> The problem: Extract every entry word for word. Skip the pictures.

> Records to process:
---------------

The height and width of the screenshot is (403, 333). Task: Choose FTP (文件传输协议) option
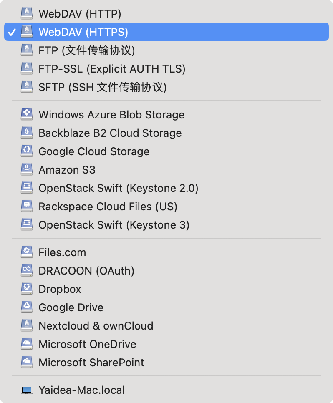pos(87,50)
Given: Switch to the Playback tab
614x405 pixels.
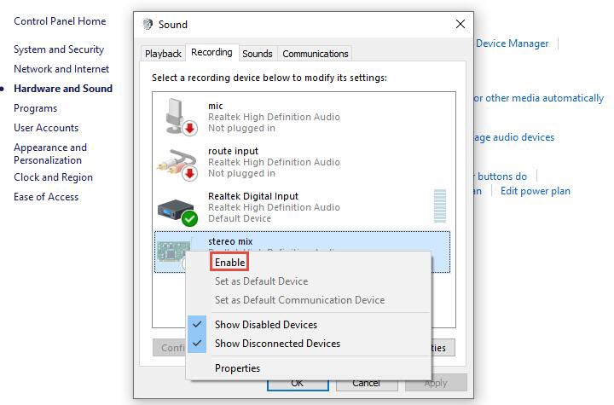Looking at the screenshot, I should [163, 54].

---------------

> Written solution:
The height and width of the screenshot is (403, 333). Task: Choose FTP (文件传输协议) option
pos(87,50)
Given: Switch to the Playback tab
614x405 pixels.
Looking at the screenshot, I should [163, 54].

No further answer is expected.